Christians in Britain face ongoing prejudice for their faith, a leading British politician has said.
Conservative Michael Gove, MP, a former education secretary, said in an article for The Spectator magazine that to declare oneself a person of faith today in modern Britain “is to invite pity, condescension or cool dismissal”.
Describing himself as “Christian and proud of it”, Mr Gove went on that making such a statement “in a culture that prizes sophistication, non-judgmentalism, irony and detachment, it is to declare yourself intolerant, naive, superstitious and backward”.

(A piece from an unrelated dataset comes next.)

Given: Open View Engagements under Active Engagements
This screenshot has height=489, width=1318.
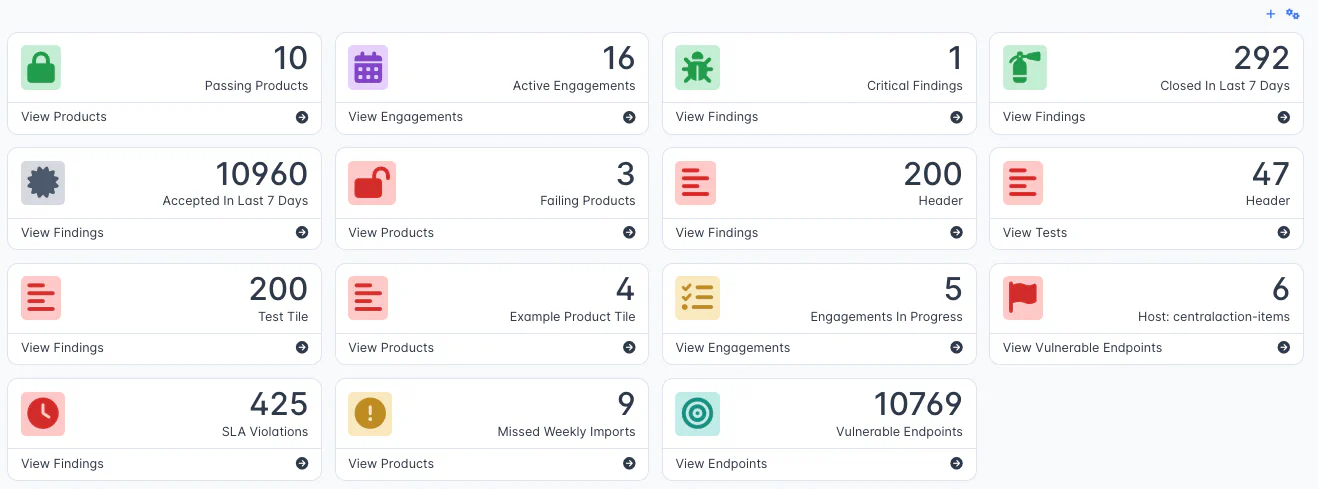Looking at the screenshot, I should (x=405, y=117).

From his own experience in politics, Mr Gove wrote: “Where once politicians who were considering matters of life and death might have been thought to be helped in their decision-making by Christian thinking – by reflecting on the tradition of Augustine and Aquinas by applying the subtle tests of just-war doctrine – now Christianity means the banal morality of the fairy tale and genuflection before a sky pixie’s simplicities.”
In a wider context, he contended, Christian denominations are falling prey to “an incoming tide of negativity”.
“If we’re Roman Catholic we’re accessories to child abuse, if we’re Anglo-Catholics we’re homophobic bigots curiously attached to velvet and lace, if we’re liberal Anglicans we’re pointless hand-wringing conscience-hawkers, and if we’re evangelicals we’re creepy obsessives who are uncomfortable with anyone enjoying anything more louche than a slice of Battenberg.”
However, in the same article, Mr Gove goes on to defend his faith from such clichés.
“Christian faith,” he stressed, “far from making any individual more invincibly convinced of their own righteousness – makes us realise just how flawed and fallible we all are. I am selfish, lazy, greedy, hypocritical, confused, self-deceiving, impatient and weak. And that’s just on a good day.”
During his term as education secretary, Mr Gove ensured that every school in England received a copy of the King James Bible.